• PASSAGE FOR REVIEW:
Dredge or Die!
Mickey Friedman
May 2009
Jess had an extra shot of espresso that she added to my morning coffee at Fuel, so that might be the cause of some of the extra passion I’m bringing to this issue. But maybe not.
PCBs are polychlorinated biphenyls, a man-made chemical that was at once marvelous and diabolical. PCBs, a heavy oil that does not conduct electricity, were used in electrical transformers and capacitors, in carbonless paper, in fluorescent light fixtures, in caulking, and even for a brief while in chewing gum. Before 1929, there wasn’t a single PCB anywhere on Earth; today there is not a human being walking the Earth who doesn’t have PCBs in his or her body.
PCBs bioaccumulate, which is a fancy way of saying they move up the food chain, and concentrate with every step. They attach to sediment and the worms ingest them. The little fish eat the worms and the big fish eat the little fish. People eat the fish; the seals eat the fish; the polar bears eat the seals.

• DATA:
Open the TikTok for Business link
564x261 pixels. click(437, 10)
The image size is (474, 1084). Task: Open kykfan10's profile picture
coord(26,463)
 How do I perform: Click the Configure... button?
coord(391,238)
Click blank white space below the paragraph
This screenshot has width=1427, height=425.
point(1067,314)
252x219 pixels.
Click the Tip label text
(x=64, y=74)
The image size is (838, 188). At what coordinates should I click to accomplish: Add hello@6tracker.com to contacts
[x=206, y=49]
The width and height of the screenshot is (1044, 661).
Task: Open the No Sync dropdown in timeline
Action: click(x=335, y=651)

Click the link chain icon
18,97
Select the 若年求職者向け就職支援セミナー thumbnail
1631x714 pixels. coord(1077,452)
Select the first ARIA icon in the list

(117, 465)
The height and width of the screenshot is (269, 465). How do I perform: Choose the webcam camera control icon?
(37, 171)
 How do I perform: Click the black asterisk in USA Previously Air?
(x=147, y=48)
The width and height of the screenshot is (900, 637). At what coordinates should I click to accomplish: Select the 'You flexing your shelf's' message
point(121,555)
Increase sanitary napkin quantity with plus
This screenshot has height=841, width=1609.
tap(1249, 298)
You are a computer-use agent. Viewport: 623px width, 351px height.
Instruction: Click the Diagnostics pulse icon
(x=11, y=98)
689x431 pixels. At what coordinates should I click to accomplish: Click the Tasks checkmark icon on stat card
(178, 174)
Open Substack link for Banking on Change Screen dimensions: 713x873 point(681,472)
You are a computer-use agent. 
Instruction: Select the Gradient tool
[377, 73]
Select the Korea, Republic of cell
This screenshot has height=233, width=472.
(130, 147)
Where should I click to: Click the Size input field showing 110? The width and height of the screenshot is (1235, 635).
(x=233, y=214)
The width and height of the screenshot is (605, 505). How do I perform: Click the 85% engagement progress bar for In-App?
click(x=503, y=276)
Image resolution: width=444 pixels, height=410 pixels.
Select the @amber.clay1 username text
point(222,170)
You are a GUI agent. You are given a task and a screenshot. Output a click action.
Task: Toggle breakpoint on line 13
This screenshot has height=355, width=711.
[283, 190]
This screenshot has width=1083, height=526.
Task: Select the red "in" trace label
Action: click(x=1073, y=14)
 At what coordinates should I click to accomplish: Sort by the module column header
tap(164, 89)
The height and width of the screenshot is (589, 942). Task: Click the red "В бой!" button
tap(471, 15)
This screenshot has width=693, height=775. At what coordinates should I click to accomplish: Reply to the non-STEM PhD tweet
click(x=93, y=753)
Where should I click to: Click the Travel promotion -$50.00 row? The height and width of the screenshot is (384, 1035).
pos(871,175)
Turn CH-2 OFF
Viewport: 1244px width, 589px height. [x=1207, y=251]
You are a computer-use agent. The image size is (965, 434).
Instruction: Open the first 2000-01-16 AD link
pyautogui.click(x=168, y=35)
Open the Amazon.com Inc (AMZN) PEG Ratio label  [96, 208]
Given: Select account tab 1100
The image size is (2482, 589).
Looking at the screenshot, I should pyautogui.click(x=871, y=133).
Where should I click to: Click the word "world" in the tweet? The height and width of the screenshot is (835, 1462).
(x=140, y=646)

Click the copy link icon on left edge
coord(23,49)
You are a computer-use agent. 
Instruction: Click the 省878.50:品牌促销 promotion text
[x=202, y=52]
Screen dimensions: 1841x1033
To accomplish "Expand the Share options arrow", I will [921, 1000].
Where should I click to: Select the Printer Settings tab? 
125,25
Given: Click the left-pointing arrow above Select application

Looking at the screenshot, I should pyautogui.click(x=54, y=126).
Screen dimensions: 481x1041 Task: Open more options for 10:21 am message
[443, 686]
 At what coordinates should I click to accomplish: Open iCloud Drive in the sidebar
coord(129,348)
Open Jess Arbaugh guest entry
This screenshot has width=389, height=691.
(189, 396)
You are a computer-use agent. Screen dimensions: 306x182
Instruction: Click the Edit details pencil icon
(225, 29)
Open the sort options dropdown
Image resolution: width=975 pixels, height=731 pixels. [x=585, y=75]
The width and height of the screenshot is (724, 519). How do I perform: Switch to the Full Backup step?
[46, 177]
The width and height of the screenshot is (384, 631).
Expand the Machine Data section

• WORK ORDER 1: In one to three sentences, explain how PCBs in sediment come to be present in polar bears, according to the PCB article.
• WORK ORDER 2: According to the PCB article, before what year was there not a single PCB anywhere on Earth?
• WORK ORDER 3: Translate this sentence from the PCB article into Spanish: "They attach to sediment and the worms ingest them."
Base each answer on the PCB article alone.

• RESPONSE AREA 1: PCBs attach to sediment, worms ingest them, little fish eat the worms, and big fish eat the little fish. Seals eat the fish and polar bears eat the seals, with the PCBs concentrating at every step up this food chain.

• RESPONSE AREA 2: 1929

• RESPONSE AREA 3: Se adhieren al sedimento y los gusanos los ingieren.